日産自動車 グローバル・マーケティング・ストラテジー本部 柴山哲也 インタビュー(5/5)
- 筆者: 御堀 直嗣
あいまいなものを、あいまいなまま理解する
柴山哲也は、デザイナーとして日産自動車に入社したが、すでに15年もモーターショーと関わってきた実績を持つ。その彼が座右の銘とするのは「あいまいなものを、あいまいなまま理解する」だ。 ややわかりにくい言葉だが、その心は?
【柴山哲也】エクステリアやカラーのデザインをしたあと、商品企画へ異動し、そこで先行商品開発の担当となりました。その後一旦デザインの部署へは戻ったのですが、ショーブースのデザインをしたり、銀座のギャラリーの店舗デザインをしたり、いわゆる空間デザインに関わるようになりました。
そしてニッサンデザインヨーロッパへ赴任した折も、地元のショーのデザイン担当として、ヨーロッパでのブランドコミュニケーションを担当するデザイン広報の出先機関のような立場にありました。
それから日本に戻って、モーターショーの戦略を担当することになり、結局、これまでの経歴からすればいまの仕事の適役となったのでしょう。こうして、20年近くもなんだかのかたちでモーターショーと関わってくると、部門横断型の仕事であるうえ、そこに国が違い、文化の違う人たちがいっぱい居て、互いの利害関係が一致しないということも起こります。
自分にとっての得が、相手には損なことであるとか…そこから、ときにギスギスした関係にもなりやすい。
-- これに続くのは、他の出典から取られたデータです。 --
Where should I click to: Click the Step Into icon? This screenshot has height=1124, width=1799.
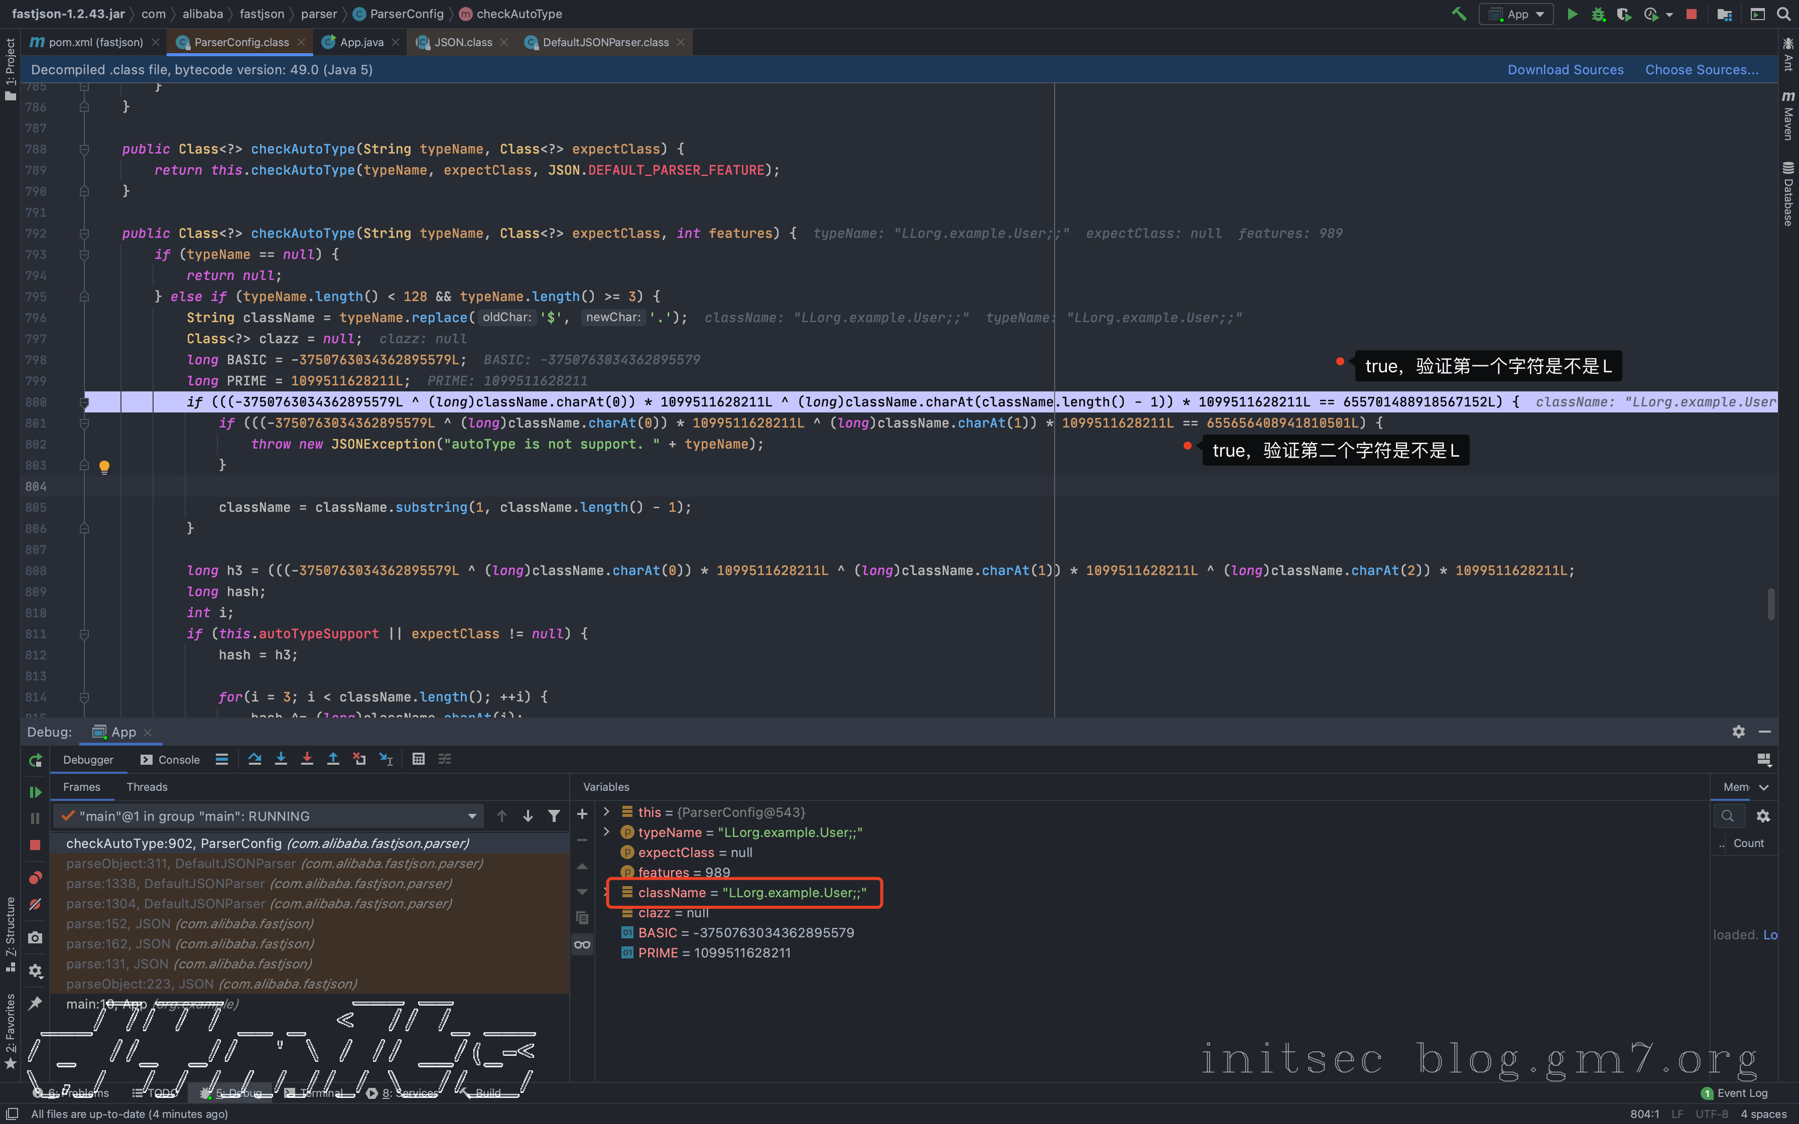coord(281,759)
モーターショーって、開催日が来たら、我々の仕事はもう終わりなんですね。だから、そこへ駆け込むために、あるところはあいまいにしたまま進めておいて、どこか良い落としどころを見つけるということです。そうしないと、自分にとって物凄いストレスになる。
一つの処世術が、柴山哲也の座右の銘に込められていると言えるだろう。 その柴山哲也にとって、モーターショー担当は、言わば天職ともいえる体験の持ち主でもある。
【柴山哲也】言ってみれば、スーパーカー世代のど真ん中を過ごしてきたのです。
中学生のころから、晴海で開催されていたモーターショーを楽しみに、開催初日の朝からゲートの前に並んで、扉が開かれるとワァーッと駆け込んで行って観ていました。
幕張へ移ってからも、同じように初日の朝に並んで、駆け込んで行ってランボルギーニを観てワクワクしていました。そういうことから、カーデザイナーを目指したというところもあります。
高校生くらいになると、自分で免許を取って運転するということが具体的に近づいてきますから、シビックやMR2といった国産の新しいクルマへも興味が移っていきました。とにかく、モーターショーへはずっと通っていたのです。ですから、いまの担当となって、仕事はとても楽しく、面白いですね。そして、世界中に同僚がいるという実感を持てます。
とにかく、この仕事が好きです!
子どもの頃、モーターショーにワクワクした気持ちを今も忘れぬ柴山哲也が、いま、日産自動車でモーターショーを担当し、その事務局的役割で、世界のモーターショーの進行をまとめている。
好きで、面白くて、楽しいと言い切る柴山哲也が取り仕切る日産のモーターショーが今年どのような展開を見せるのか、そこは、モーターショーの一つの見どころとなるだろう。